**Record set:**
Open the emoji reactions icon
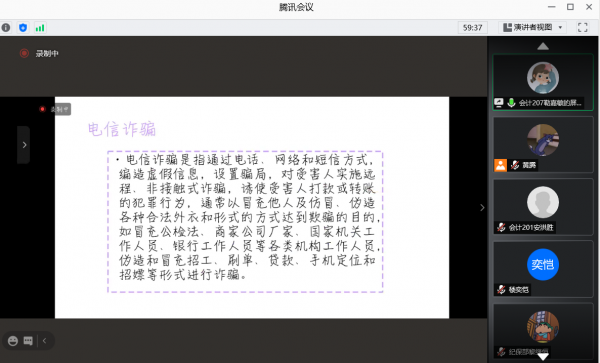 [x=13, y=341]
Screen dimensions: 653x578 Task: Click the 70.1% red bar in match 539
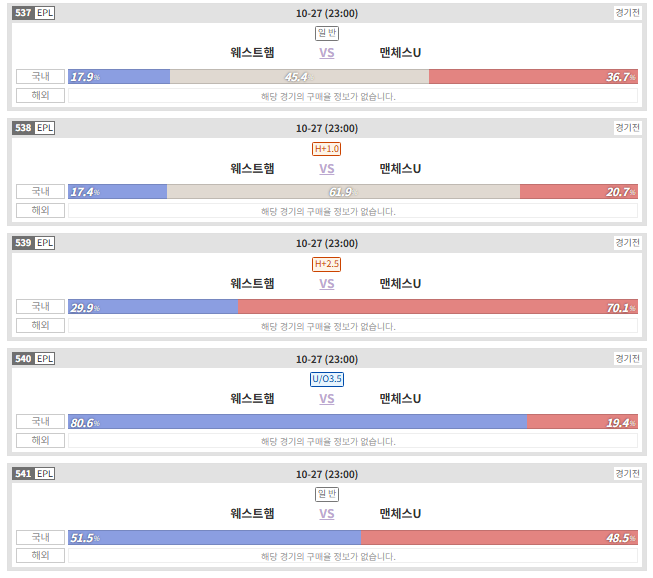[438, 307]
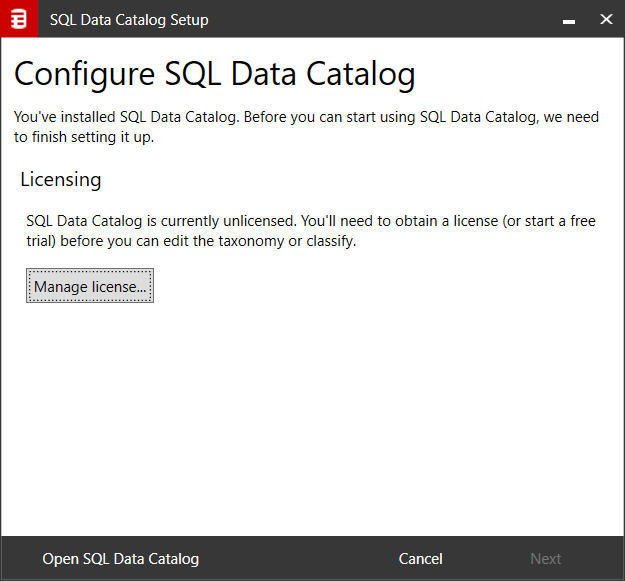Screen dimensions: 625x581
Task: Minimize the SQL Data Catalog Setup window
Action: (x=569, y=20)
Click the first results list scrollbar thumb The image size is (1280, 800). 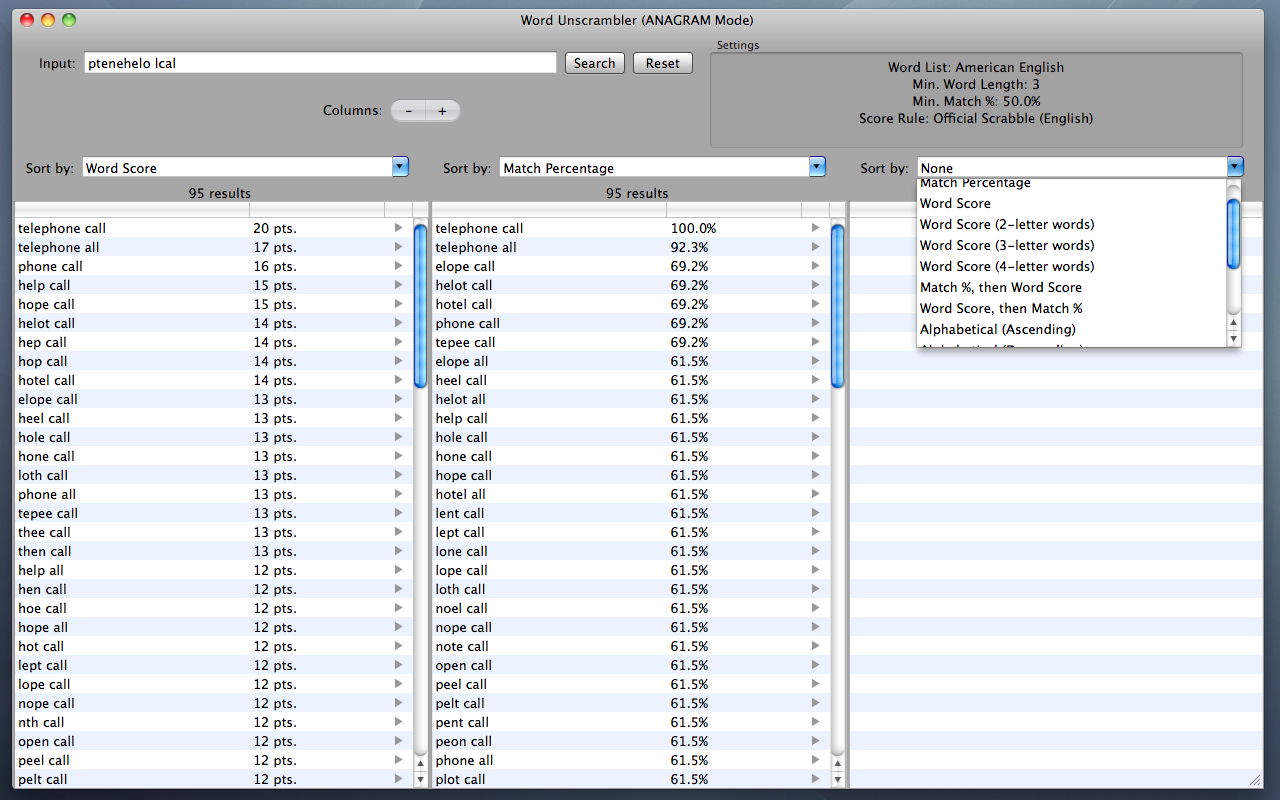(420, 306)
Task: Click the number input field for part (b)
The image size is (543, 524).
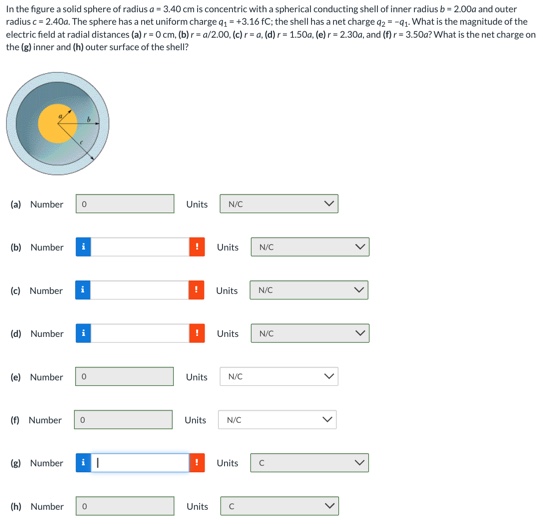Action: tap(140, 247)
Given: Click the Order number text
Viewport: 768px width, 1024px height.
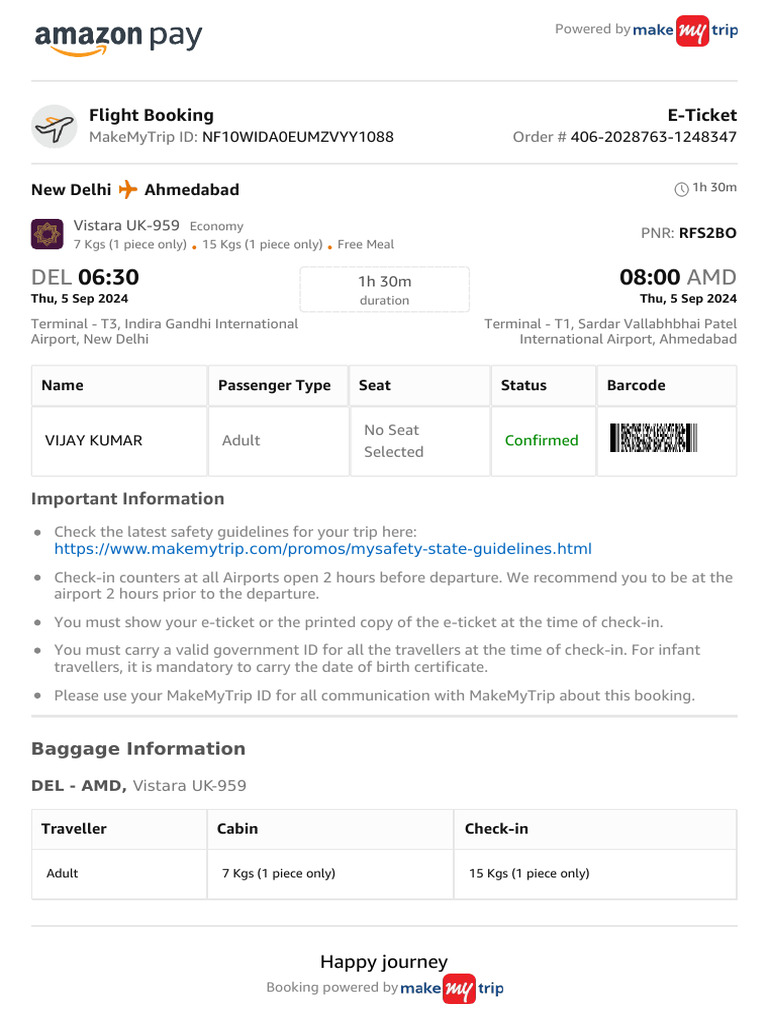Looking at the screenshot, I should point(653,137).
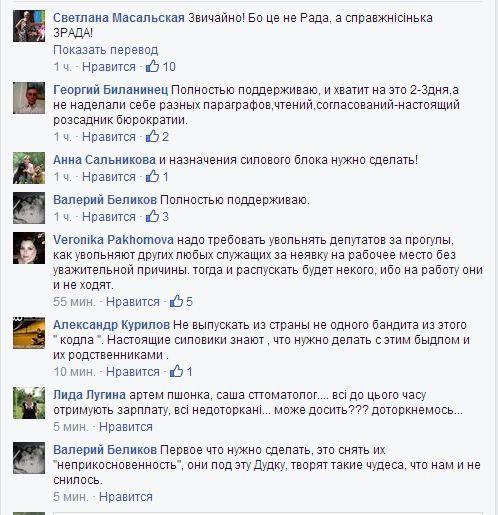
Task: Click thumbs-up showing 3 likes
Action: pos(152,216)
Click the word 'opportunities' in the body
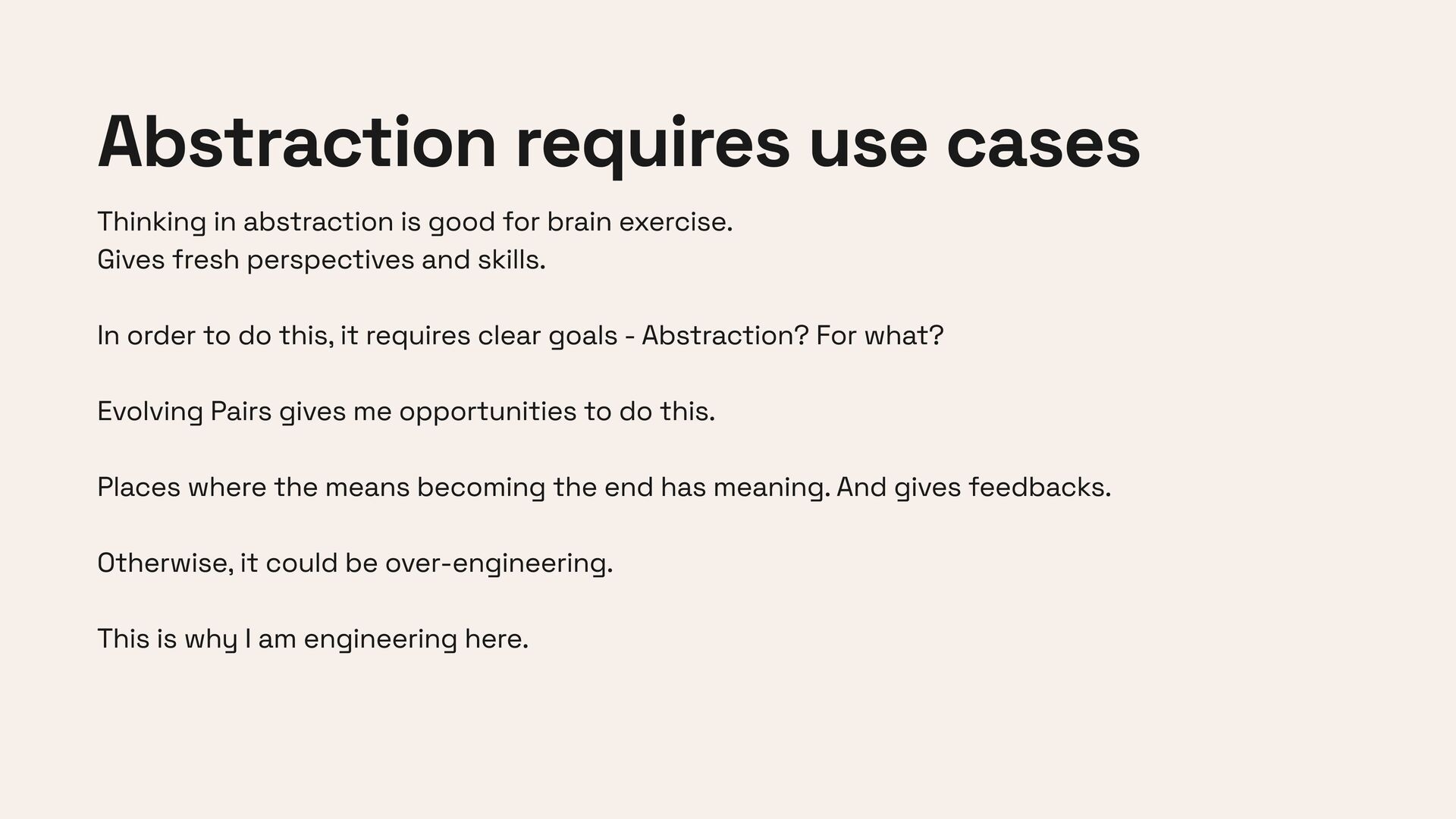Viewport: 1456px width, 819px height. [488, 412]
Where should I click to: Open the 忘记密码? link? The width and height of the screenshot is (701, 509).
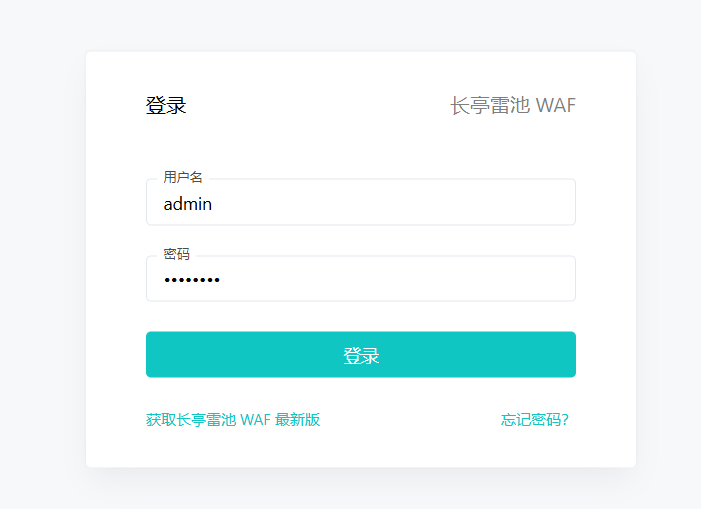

**Job:** Convert the entries into a numbered list, beginning at the line that contains "Click the word 'opportunities' in the body" and continuing through the end of the entries. Leave out blank lines and pictures.

**Full output:**
1. Click the word 'opportunities' in the body
2. Viewport: 1456px width, 819px height. [488, 412]
3. Where should I click to: Open the 忘记密码? link? The width and height of the screenshot is (701, 509).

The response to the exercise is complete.